Army Veteran and OutServe-SLDN Executive Director Allyson Robinson today praised outgoing Secretary of Defense Leon Panetta for his decision to extend military benefits to gay and lesbian service members and their families, to nearly the full extent permitted under current law. Though Panetta’s announcement did not include a number of important items that could have been granted— including burial rights at national cemeteries and some overseas travel for spouses, which remain under consideration—Robinson called the package “substantive” and acknowledged that the Pentagon has done almost as much as it can with the Defense of Marriage Act (DOMA) still on the books.

“Secretary Panetta’s decision today answers the call President Obama issued in his inaugural address to complete our nation’s journey toward equality, acknowledging the equal service and equal sacrifice of our gay and lesbian service members and their families. We thank him for getting us a few steps closer to full equality—steps that will substantively improve the quality of life of gay and lesbian military families,” said Robinson.

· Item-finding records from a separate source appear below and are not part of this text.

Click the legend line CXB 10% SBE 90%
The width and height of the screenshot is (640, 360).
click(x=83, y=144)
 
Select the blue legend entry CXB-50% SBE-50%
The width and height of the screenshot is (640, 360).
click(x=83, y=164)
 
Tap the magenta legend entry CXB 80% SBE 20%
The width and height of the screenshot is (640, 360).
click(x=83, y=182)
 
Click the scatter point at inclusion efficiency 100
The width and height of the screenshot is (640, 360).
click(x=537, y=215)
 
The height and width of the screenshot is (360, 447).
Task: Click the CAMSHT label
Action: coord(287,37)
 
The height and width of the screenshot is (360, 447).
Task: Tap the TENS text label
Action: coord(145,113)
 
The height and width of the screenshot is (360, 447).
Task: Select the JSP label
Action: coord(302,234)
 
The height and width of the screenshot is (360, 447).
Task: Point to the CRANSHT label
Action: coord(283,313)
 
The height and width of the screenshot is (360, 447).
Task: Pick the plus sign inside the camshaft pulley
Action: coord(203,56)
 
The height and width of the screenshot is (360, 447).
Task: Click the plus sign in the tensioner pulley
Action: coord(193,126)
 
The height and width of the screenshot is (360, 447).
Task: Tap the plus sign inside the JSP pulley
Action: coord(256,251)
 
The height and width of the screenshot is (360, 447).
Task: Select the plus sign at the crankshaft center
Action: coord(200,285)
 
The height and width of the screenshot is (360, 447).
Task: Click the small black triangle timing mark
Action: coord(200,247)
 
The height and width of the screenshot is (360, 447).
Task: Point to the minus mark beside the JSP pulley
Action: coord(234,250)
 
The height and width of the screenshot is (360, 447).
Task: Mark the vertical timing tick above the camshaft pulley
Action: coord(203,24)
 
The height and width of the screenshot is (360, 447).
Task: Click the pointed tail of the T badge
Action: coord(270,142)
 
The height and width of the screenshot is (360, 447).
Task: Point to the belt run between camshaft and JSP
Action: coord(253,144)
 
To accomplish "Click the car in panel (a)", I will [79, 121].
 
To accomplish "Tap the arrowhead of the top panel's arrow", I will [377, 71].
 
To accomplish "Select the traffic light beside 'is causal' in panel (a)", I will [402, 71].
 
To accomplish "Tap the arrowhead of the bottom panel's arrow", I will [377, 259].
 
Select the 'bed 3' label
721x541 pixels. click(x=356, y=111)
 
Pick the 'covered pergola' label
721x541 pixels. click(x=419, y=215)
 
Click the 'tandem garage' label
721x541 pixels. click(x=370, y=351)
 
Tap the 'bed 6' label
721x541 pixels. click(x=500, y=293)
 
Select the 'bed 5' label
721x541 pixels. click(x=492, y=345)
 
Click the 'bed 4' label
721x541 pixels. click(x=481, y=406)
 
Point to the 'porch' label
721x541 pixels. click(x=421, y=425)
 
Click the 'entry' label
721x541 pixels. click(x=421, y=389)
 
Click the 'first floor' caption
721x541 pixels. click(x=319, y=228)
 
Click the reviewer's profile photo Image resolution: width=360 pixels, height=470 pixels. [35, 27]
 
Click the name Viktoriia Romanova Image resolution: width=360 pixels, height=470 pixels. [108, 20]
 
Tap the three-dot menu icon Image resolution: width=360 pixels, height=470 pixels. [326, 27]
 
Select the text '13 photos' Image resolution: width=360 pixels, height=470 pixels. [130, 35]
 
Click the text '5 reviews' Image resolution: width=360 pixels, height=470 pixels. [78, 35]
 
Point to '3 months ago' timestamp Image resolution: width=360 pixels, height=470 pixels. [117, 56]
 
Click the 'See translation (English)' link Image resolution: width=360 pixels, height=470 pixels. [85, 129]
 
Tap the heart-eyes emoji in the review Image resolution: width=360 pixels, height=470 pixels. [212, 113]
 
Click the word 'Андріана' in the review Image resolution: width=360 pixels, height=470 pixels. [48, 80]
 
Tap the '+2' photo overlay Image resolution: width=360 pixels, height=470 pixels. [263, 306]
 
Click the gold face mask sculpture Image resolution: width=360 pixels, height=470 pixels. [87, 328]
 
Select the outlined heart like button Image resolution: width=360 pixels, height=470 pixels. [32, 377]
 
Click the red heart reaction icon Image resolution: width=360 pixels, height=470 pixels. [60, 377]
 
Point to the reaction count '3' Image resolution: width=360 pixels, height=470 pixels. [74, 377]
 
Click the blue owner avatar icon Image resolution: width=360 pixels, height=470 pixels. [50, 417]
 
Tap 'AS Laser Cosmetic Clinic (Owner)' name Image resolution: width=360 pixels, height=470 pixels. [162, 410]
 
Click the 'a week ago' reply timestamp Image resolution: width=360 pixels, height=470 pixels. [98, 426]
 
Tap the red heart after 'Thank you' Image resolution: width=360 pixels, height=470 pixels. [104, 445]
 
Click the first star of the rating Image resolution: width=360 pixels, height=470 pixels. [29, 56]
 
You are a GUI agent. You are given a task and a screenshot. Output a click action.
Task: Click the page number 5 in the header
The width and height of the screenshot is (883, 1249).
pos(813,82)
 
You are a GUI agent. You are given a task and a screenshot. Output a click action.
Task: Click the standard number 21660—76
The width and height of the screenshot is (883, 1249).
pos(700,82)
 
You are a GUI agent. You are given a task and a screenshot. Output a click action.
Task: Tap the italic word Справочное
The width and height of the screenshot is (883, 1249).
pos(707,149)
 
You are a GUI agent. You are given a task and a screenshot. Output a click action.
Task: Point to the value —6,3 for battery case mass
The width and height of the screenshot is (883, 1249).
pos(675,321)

OutServe-SLDN has called on the Department of Defense to issue these benefits for more than two years. In recent weeks, the organization has increased pressure on the Pentagon by calling on Secretary Panetta’s presumptive successor, former Nebraska Senator Chuck Hagel, to commit to offering the full slate of benefits available under DOMA upon taking office. Senator Hagel did so in a letter to Senator Barbara Boxer (D-Calif.) last month and reiterated his commitment during confirmation testimony.

The package of recognition, support and benefits, which includes the issuance of military identification cards, access to family support initiatives and joint duty assignments, does not address the larger issues of health care, housing and survivors’ benefits restricted by DOMA. The Supreme Court is set to consider DOMA next month, and is expected to issue a ruling later this year.

“As encouraging as this step is for our military families, the passing yesterday of U.S. Army Chief Warrant Officer Charlie Morgan and the needs of her family, needs in danger of going largely unmet because of the Defense of Marriage Act, reminds us of how far we still are from true equality,” said Robinson.

Morgan passed away on Sunday from breast cancer after a two-year battle with the disease. She came out publicly on MSNBC on September 20, 2011, the day of ‘Don’t Ask, Don’t Tell’ repeal, and became a nationally recognized advocate against DOMA, which bars her wife, Karen, from receiving military,

Social Security and other benefits to help her care for their five-year-old daughter Casey Elena. The Morgans are plaintiffs in a lawsuit brought by SLDN in October 2011 challenging DOMA and other federal statutes that prevent the military from providing equal recognition and support to same-sex military spouses. They currently do not receive the same protections as their straight married peers, and Karen is not entitled to survivor’s benefits in the wake of CW2 Morgan’s death.

“In light of Charlie Morgan’s untimely passing and the Pentagon’s long-awaited move toward equal treatment, the harm DOMA inflicts on gay and lesbian service members and their families, and on the strength of our military, could not be clearer. I hope our Supreme Court Justices are watching as these events unfold, and that they see that striking down DOMA is the only way this unjust and untenable situation can be rectified. The forces that defend ‘liberty and justice for all’ must be freed to embody that principle as well, and our nation must be allowed to offer our LGBT troops and their families the respect and support that their sacrifice is due,” said Robinson.